SAINT-QUENTIN-EN-YVELINES, France – When Tommy Fleetwood daydreams about his first Ryder Cup experience, he’s usually standing on the first tee. Fleetwood can try to conjure up all the spine-tingling, stomach-churning, adrenaline-pumping moments of his past. But player after player agrees: nothing else in golf compares.
Even Tiger Woods tried to talk partner Mark O’Meara into letting him tee off on the even holes in 1997 to avoid that first tee shot.
“The best piece of advice that definitely (Ian) Poulter’s given me,” said Fleetwood, “and Rory (McIlroy) says the same thing: He says, it’s the most special you’ll ever feel. Whatever nerves you felt up to now, times it by 10, and that’s what you have.”
Actually, at Le Golf National outside Paris, it might be worse. This is a golf course that was built to host championships, which means there’s plenty of room. The massive grandstand surrounding the first tee seats 6,900. That’s more than three times the size of the first tee at Glenagles. The stand on the first tee at Hazeltine sat 1,668.

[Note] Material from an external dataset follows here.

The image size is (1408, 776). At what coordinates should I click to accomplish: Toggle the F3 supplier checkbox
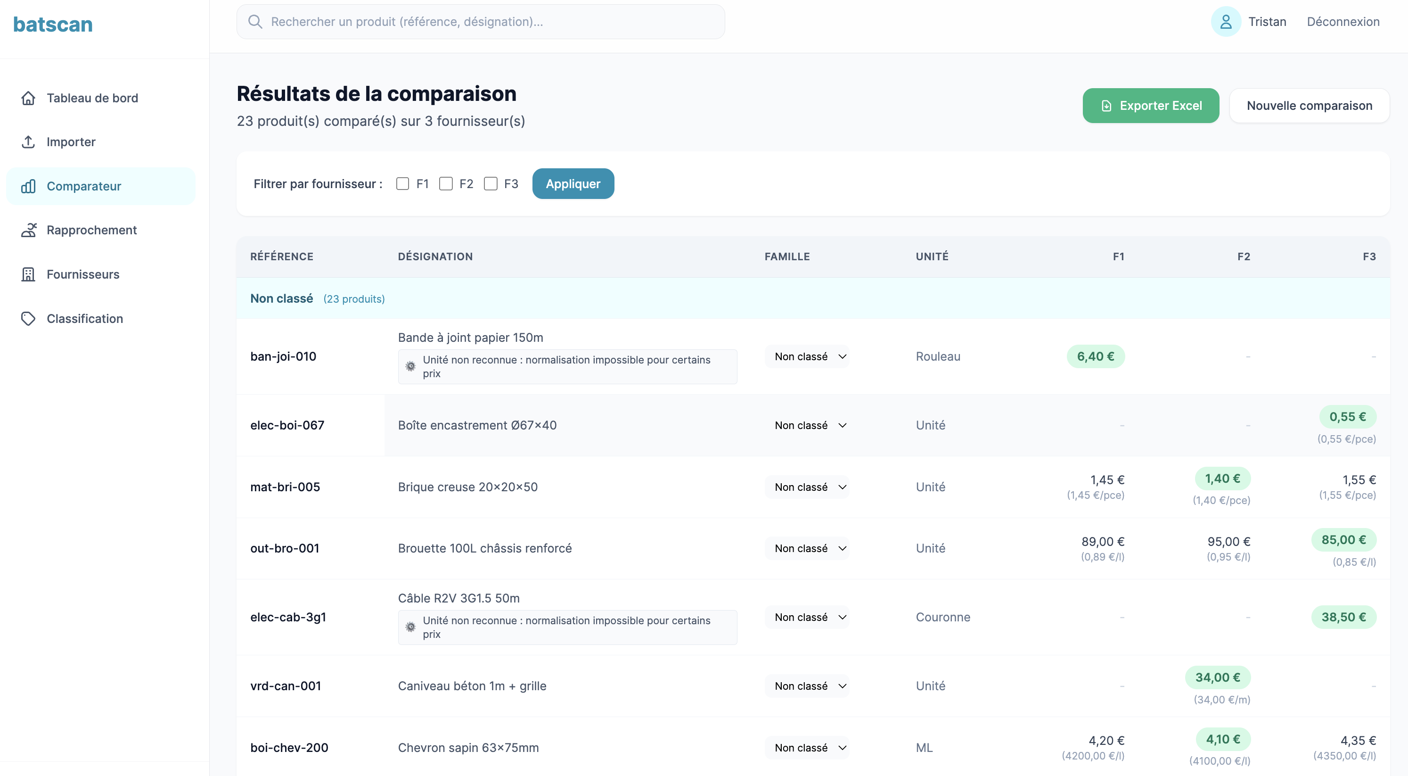pos(490,183)
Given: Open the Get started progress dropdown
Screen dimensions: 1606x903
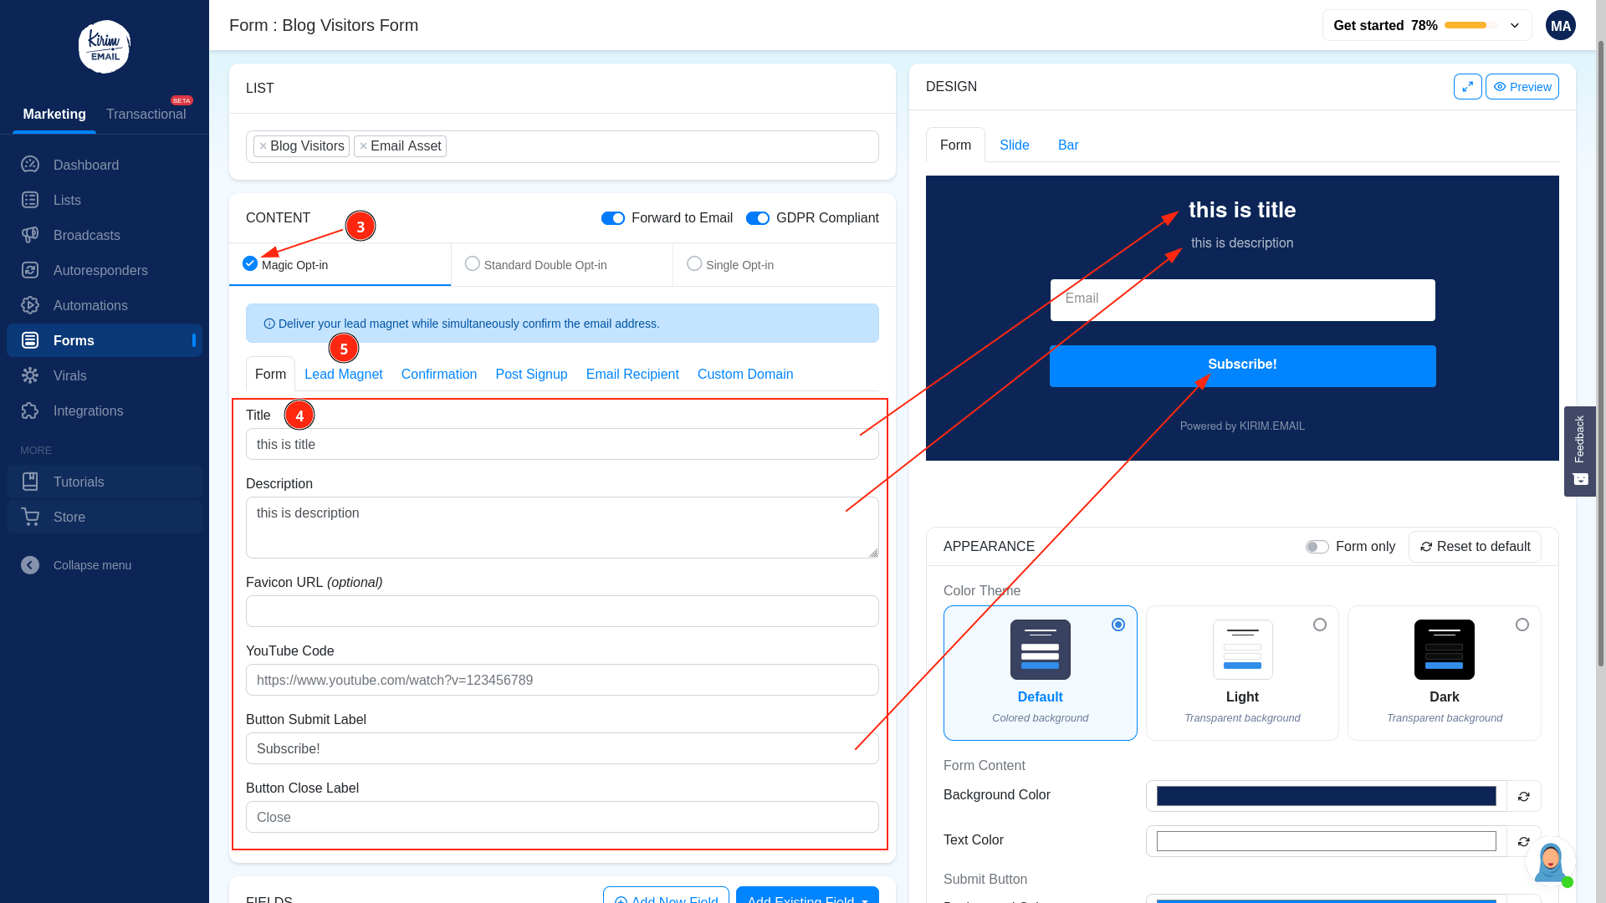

“If this is the route we’re going to go,” said European captain Thomas Bjorn, “we’re going to have 60,000 sitting down the first hole at some stage in the future.”
It’s difficult for experienced players to put into words what it feels like on that first tee. It’s not like walking to the first tee at Augusta National or St. Andrews, said Poulter. Forget the fans, players get goosebumps in the hotel room by simply putting on their uniform for the first time.
U.S. captain Jim Furyk remembers everything about his first shot at the 1997 Ryder Cup.
“I hit the 3-wood at Valderrama so far,” said Furyk. “It might be the longest 3-wood to this day. I out-drove everyone in my group by 20 yards, and I was by far the shortest guy in the group, but I was just so jacked up and flushed it.”
Organizers expect more than 270,000 fans this week from 90 different countries. And it will be a decidedly biased crowd. Officials report that only 7 percent of the fans attending will be supporting Team USA.
“It will be absolutely incredible,” said Poulter. “I think there’s 6,000-7,000 seats in the stand, and then if you line the left-hand side and right-hand side with 10,000, you’re going to have over 15,000 people making a noise.”
The low-key Franceso Molinari, this year’s British Open champ, was asked to compare the pressure of trying to win a major to that of a Ryder Cup.
“You won’t believe me,” Molinari began, “but it’s nowhere near. Carnoustie was nowhere near Medinah in any matching ways. It’s hard to believe, but it’s probably because you play for a team; you play for a continent in our case, and you know about the tradition and what players have done in the past.”
Fleetwood, one of five rookies on Europe’s team, is a first-timer in every sense of the word, having never attended a Ryder Cup. Even with The Belfry being only a couple hours from his hometown of Southport, Fleetwood said his family couldn’t afford tickets.
But he’s here now, ready to face the most pressure-packed event of his career. Asked if he’d ever before felt overwhelmed by a pressure situation, Fleetwood pointed to the day his wife gave birth to their son, Franklin.
“I got told off for shouting too much,” joked Fleetwood, “so I might try to keep it down a little this week.”
As daunting as it could be on that first tee Friday morning, Fleetwood is excited to embrace every bit of electricity that courses through his veins. It’s all part of the dream.
“I mean, come on, it’s not a chore to be playing in the Ryder Cup,” he said. “It’s the greatest thing you’ll ever do in your career.”